(What you need to do): Rewrite the lines below, putting "Which point should I tap to" wherever "Where should I click to" occurs and changing nothing else.

-- Start The input --

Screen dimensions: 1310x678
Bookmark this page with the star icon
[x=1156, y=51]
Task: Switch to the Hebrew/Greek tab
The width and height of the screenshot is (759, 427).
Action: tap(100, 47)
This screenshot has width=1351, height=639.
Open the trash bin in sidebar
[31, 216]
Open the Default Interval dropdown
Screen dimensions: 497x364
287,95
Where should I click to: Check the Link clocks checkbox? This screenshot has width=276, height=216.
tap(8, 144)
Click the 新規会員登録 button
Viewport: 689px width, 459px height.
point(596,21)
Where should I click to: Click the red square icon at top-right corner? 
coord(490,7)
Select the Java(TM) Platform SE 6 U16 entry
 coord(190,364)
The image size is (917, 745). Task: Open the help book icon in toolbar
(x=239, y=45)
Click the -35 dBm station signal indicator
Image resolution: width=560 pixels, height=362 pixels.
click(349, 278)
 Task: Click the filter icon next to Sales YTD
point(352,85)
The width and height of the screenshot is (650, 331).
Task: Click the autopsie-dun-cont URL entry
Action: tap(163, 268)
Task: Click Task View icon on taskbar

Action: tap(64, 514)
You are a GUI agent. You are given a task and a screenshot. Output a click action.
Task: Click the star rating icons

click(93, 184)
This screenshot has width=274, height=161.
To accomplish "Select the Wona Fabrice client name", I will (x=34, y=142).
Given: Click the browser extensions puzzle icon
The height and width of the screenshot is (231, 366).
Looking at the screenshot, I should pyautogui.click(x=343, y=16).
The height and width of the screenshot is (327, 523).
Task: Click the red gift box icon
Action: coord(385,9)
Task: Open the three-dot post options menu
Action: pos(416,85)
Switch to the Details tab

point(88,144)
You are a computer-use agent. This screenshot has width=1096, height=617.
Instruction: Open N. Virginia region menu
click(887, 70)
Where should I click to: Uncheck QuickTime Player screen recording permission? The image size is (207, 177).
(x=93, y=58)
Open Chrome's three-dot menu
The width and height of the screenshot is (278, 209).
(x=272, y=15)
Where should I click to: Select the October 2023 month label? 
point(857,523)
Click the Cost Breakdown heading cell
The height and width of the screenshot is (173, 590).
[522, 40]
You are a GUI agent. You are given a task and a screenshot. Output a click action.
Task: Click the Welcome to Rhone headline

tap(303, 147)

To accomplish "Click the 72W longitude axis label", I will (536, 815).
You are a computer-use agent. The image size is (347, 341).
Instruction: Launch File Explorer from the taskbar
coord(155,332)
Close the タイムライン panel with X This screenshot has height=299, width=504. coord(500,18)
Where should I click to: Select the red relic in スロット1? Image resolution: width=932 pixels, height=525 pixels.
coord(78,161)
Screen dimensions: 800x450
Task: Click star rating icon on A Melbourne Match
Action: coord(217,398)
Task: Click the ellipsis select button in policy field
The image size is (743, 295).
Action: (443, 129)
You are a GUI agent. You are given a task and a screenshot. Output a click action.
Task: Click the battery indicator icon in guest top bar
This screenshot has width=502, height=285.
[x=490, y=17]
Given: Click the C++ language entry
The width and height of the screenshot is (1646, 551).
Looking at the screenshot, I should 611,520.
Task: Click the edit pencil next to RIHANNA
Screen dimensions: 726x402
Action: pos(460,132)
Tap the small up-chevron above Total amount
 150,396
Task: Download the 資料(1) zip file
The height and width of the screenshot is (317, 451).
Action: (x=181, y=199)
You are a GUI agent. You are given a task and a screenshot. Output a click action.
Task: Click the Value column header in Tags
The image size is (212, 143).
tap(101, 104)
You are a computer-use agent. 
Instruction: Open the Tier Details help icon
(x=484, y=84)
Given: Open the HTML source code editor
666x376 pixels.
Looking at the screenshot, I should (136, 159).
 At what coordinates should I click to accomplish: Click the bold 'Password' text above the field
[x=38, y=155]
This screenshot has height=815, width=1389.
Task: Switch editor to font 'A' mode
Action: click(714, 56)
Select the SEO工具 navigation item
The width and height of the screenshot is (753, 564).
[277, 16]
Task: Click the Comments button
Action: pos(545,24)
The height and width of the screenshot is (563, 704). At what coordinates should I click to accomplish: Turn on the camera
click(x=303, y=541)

-- End The input --

(Expected output):
Screen dimensions: 1310x678
Bookmark this page with the star icon
[x=1156, y=51]
Task: Switch to the Hebrew/Greek tab
The width and height of the screenshot is (759, 427).
Action: tap(100, 47)
This screenshot has width=1351, height=639.
Open the trash bin in sidebar
[31, 216]
Open the Default Interval dropdown
Screen dimensions: 497x364
287,95
Which point should I tap to: Check the Link clocks checkbox? This screenshot has width=276, height=216.
tap(8, 144)
Click the 新規会員登録 button
Viewport: 689px width, 459px height.
point(596,21)
Which point should I tap to: Click the red square icon at top-right corner? 
coord(490,7)
Select the Java(TM) Platform SE 6 U16 entry
 coord(190,364)
The image size is (917, 745). Task: Open the help book icon in toolbar
(x=239, y=45)
Click the -35 dBm station signal indicator
Image resolution: width=560 pixels, height=362 pixels.
click(349, 278)
 Task: Click the filter icon next to Sales YTD
point(352,85)
The width and height of the screenshot is (650, 331).
Task: Click the autopsie-dun-cont URL entry
Action: tap(163, 268)
Task: Click Task View icon on taskbar

Action: tap(64, 514)
You are a GUI agent. You are given a task and a screenshot. Output a click action.
Task: Click the star rating icons

click(93, 184)
This screenshot has width=274, height=161.
To accomplish "Select the Wona Fabrice client name", I will (x=34, y=142).
Given: Click the browser extensions puzzle icon
The height and width of the screenshot is (231, 366).
Looking at the screenshot, I should pyautogui.click(x=343, y=16).
The height and width of the screenshot is (327, 523).
Task: Click the red gift box icon
Action: coord(385,9)
Task: Open the three-dot post options menu
Action: pos(416,85)
Switch to the Details tab

point(88,144)
You are a computer-use agent. This screenshot has width=1096, height=617.
Instruction: Open N. Virginia region menu
click(887, 70)
Which point should I tap to: Uncheck QuickTime Player screen recording permission? The image size is (207, 177).
(x=93, y=58)
Open Chrome's three-dot menu
The width and height of the screenshot is (278, 209).
(x=272, y=15)
Which point should I tap to: Select the October 2023 month label? 
point(857,523)
Click the Cost Breakdown heading cell
The height and width of the screenshot is (173, 590).
[522, 40]
You are a GUI agent. You are given a task and a screenshot. Output a click action.
Task: Click the Welcome to Rhone headline

tap(303, 147)

To accomplish "Click the 72W longitude axis label", I will (536, 815).
You are a computer-use agent. The image size is (347, 341).
Instruction: Launch File Explorer from the taskbar
coord(155,332)
Close the タイムライン panel with X This screenshot has height=299, width=504. coord(500,18)
Which point should I tap to: Select the red relic in スロット1? Image resolution: width=932 pixels, height=525 pixels.
coord(78,161)
Screen dimensions: 800x450
Task: Click star rating icon on A Melbourne Match
Action: coord(217,398)
Task: Click the ellipsis select button in policy field
The image size is (743, 295).
Action: (443, 129)
You are a GUI agent. You are given a task and a screenshot. Output a click action.
Task: Click the battery indicator icon in guest top bar
This screenshot has width=502, height=285.
[x=490, y=17]
Given: Click the C++ language entry
The width and height of the screenshot is (1646, 551).
Looking at the screenshot, I should 611,520.
Task: Click the edit pencil next to RIHANNA
Screen dimensions: 726x402
Action: pos(460,132)
Tap the small up-chevron above Total amount
 150,396
Task: Download the 資料(1) zip file
The height and width of the screenshot is (317, 451).
Action: (x=181, y=199)
You are a GUI agent. You are given a task and a screenshot. Output a click action.
Task: Click the Value column header in Tags
The image size is (212, 143).
tap(101, 104)
You are a computer-use agent. 
Instruction: Open the Tier Details help icon
(x=484, y=84)
Given: Open the HTML source code editor
666x376 pixels.
Looking at the screenshot, I should (136, 159).
 At what coordinates should I click to accomplish: Click the bold 'Password' text above the field
[x=38, y=155]
This screenshot has height=815, width=1389.
Task: Switch editor to font 'A' mode
Action: click(714, 56)
Select the SEO工具 navigation item
The width and height of the screenshot is (753, 564).
[277, 16]
Task: Click the Comments button
Action: pos(545,24)
The height and width of the screenshot is (563, 704). At what coordinates should I click to accomplish: Turn on the camera
click(x=303, y=541)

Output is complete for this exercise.